YouTube and Linguistic Variation Analysis

Bridget Goodman
Nazarbayev University
Astana, Kazakhstan

The Study of Language Variation

In the field of sociolinguistics and language education, one of the key subfields is the investigation of language variation and style shifting (e.g. Jaspers, 2010). Variationists take the point of view that groups of speakers may exhibit unique phonological, lexical, or grammatical features. These patterns of mixing languages are shown to be systemic and rule-based.

When analyzed quantitatively (e.g. Sharma & Rickford, 2009), scholars can show the linguistic contexts in which certain types of variations from a mythical “standard” language are more likely to appear. Quantitative analyses can also show the social contexts (e.g. homes versus department stores) and patterns of speakers and interlocutors such as race, gender, and class (Labov, 2006; Mather, 2012) in which variations are likely to appear.

From a qualitative or social constructivist lens, such variations in language or general alternations and language varieties can be interpreted as markers of membership (or lack thereof) in a community, or as an interactive process of identity construction.

In both types of analyses, the goal is often to demonstrate that such variations are not random deviations, but are part of a principled and intentional communicative system. At the same time, scholars recognize the power differentials and constraints in employing these communicative repertoires.

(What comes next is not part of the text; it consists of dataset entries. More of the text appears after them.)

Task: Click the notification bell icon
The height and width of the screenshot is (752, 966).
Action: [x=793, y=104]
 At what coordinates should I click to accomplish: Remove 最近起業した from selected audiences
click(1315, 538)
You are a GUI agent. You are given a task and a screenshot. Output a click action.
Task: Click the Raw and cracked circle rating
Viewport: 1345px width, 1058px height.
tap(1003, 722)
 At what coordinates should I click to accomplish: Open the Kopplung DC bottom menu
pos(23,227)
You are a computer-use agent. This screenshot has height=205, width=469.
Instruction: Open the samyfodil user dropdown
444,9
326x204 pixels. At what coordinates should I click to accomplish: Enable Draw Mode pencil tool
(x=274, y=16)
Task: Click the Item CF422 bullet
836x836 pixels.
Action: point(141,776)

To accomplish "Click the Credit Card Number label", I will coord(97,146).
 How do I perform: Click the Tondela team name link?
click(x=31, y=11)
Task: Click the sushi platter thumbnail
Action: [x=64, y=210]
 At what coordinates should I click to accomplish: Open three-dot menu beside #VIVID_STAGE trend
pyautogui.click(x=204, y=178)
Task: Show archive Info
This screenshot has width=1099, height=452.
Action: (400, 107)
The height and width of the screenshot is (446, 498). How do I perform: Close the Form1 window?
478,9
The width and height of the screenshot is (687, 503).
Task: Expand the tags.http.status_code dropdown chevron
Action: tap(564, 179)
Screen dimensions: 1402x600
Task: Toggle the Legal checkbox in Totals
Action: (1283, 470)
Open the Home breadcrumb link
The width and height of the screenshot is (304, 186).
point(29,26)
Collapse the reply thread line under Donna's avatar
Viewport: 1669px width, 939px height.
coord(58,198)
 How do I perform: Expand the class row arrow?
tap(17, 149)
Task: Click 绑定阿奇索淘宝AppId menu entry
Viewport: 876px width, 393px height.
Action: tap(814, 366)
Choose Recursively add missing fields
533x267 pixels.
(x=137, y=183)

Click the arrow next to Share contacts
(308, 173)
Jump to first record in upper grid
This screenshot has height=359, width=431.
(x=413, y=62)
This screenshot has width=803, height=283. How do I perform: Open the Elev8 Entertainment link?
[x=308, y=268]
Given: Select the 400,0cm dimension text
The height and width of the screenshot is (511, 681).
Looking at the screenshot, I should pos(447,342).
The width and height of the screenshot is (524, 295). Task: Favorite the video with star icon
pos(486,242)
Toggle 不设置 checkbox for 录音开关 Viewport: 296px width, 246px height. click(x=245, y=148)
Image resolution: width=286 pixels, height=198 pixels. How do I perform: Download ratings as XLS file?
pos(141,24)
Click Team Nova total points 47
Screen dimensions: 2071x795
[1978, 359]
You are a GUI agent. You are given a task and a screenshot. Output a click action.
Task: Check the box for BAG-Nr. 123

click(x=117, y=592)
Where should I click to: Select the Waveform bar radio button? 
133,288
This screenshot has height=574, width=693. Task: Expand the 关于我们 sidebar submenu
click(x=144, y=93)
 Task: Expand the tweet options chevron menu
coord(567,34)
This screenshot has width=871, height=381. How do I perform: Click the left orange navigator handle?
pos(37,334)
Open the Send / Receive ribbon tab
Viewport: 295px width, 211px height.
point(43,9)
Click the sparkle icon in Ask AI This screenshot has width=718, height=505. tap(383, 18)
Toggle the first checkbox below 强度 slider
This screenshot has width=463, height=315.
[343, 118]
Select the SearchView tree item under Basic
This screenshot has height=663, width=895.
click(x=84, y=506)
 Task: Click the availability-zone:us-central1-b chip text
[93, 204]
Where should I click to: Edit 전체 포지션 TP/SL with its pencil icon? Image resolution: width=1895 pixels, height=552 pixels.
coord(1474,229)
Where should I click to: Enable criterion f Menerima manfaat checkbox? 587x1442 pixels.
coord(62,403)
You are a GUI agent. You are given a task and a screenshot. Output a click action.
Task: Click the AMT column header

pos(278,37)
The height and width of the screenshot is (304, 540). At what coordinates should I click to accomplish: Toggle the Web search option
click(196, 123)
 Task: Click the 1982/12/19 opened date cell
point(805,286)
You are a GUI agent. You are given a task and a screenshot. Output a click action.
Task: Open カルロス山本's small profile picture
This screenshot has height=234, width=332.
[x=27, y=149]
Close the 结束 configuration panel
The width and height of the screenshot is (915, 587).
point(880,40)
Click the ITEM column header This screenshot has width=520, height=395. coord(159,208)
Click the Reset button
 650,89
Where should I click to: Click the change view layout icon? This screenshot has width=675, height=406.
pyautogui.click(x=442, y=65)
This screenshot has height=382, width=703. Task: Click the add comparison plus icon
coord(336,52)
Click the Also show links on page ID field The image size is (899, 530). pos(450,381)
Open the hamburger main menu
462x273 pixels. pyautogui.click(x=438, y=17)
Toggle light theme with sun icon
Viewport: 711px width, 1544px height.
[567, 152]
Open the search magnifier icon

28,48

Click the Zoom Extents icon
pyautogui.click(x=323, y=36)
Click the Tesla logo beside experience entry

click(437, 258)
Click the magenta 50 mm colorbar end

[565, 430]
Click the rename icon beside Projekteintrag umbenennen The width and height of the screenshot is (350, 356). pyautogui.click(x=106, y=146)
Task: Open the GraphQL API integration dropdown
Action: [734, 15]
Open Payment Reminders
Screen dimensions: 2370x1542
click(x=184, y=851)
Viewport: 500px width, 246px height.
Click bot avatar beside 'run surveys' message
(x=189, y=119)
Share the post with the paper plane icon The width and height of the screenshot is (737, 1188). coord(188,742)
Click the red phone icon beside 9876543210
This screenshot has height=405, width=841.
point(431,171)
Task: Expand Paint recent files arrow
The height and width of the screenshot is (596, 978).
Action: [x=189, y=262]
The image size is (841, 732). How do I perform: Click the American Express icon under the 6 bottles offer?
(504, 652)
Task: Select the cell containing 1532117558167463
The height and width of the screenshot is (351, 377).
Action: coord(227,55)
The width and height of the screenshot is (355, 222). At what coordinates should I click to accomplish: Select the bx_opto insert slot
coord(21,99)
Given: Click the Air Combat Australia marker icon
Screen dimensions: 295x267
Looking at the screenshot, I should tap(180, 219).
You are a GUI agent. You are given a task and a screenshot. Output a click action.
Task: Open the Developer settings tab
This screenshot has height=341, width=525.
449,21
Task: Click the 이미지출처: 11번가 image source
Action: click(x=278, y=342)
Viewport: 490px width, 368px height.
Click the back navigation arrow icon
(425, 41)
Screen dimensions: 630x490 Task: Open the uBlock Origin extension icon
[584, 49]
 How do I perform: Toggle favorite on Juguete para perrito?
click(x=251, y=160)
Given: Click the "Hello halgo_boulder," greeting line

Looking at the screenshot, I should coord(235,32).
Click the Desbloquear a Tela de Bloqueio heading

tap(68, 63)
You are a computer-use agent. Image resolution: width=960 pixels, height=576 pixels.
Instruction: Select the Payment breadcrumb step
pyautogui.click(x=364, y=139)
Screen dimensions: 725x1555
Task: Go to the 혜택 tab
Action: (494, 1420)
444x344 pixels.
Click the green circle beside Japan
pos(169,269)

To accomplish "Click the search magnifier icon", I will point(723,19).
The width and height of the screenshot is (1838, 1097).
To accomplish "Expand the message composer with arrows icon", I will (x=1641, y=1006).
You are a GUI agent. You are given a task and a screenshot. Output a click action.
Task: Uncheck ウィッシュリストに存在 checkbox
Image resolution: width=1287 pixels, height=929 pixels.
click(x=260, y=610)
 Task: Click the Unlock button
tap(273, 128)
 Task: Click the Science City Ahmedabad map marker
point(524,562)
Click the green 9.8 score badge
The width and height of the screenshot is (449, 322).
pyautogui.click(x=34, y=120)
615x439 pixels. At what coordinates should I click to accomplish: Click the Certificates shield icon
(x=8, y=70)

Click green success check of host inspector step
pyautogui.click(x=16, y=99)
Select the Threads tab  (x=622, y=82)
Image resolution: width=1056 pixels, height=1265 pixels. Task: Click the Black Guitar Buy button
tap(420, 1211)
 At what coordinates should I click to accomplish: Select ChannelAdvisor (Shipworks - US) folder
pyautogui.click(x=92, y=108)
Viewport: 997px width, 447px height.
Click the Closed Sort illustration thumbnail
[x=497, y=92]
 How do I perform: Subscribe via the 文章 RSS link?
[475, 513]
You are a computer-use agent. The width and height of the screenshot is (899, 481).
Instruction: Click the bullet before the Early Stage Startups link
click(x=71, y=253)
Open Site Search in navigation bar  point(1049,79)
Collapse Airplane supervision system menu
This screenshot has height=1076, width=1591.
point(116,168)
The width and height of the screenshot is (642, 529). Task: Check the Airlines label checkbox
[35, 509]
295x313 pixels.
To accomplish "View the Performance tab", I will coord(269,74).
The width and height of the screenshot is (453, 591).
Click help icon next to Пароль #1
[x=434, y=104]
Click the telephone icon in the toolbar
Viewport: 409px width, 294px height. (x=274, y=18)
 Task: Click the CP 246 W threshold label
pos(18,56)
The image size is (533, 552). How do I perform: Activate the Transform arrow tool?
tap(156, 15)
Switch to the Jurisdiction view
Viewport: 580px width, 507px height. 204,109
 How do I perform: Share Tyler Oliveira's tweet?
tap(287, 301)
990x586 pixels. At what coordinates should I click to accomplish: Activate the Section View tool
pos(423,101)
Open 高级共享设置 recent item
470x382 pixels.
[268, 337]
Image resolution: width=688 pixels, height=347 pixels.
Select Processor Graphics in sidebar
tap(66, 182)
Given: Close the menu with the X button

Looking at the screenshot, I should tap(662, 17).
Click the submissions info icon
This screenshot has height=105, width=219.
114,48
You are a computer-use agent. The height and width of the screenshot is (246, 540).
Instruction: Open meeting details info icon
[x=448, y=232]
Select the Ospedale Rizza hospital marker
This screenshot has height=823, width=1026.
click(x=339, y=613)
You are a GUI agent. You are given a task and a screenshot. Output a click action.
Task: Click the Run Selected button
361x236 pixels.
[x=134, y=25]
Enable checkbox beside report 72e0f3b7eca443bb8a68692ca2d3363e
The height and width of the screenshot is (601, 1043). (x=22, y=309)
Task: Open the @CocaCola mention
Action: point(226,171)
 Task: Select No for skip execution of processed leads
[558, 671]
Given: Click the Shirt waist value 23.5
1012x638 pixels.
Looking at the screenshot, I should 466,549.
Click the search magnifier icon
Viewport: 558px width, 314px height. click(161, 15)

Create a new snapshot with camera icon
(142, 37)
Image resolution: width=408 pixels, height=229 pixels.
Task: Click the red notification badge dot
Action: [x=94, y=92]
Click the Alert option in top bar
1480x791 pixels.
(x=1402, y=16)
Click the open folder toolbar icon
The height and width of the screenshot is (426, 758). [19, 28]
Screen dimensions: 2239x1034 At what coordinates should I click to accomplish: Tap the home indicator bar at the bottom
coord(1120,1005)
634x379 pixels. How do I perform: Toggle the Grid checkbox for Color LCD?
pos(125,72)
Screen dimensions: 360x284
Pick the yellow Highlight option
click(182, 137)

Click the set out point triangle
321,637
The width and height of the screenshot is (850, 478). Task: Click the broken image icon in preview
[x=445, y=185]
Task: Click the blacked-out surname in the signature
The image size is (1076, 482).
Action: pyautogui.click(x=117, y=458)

Naturalistic, Artistic, and Artificial Media as Data Sources?

When I teach these concepts to my Masters students in the Multilingual Society course at Nazarbayev University Graduate School of Education, I find myself using YouTube videos to illustrate examples of variation and the concepts that underlie them. At times I use relatively academic sources such as a Vox news article that analyze the pronunciation of the letter “r” by Bernie Sanders and other New Yorkers, with commentary from a linguistics professor on historical, class, ethnic, and regional patterns of variation. More often, however, I find myself using examples from general media, e.g.:

I classify the examples above as naturalisticbecause the tokens of language emerge from naturally occurring talk. They are distinguishable from artisticmedia such as songs that mix multiple languages or varieties, in that the latter are constructed for particular communicative purposes or entertainment effect. A popular choice of artistic media among my students from Kazakhstan for quantitative analysis of language mixing is Хочу сені полюбить [I want to love you], written as a duet in a mix of Kazakh and Russian.

However, the distinction between naturalistic and artistic media is not clear cut. “Naturalistic” speech in public media by public figures can also be interpreted as a performance (Goffman, 1959; Butler, 1990) or act of identity (Le Page & Tabouret-Keller, 1985). In the interview clip mentioned above, Dave Chapelle talks about his conscious choices to use “vernacular” with his friends—including his audience—and the “job interview” style with television executives. Moreover, Chapelle in that moment is simultaneously an analyst of his own linguistic practices, and someone who provides data for further analysis and reflection by scholars. Both of these positionings can make tremendous contributions to our understanding of language variation and style shifting.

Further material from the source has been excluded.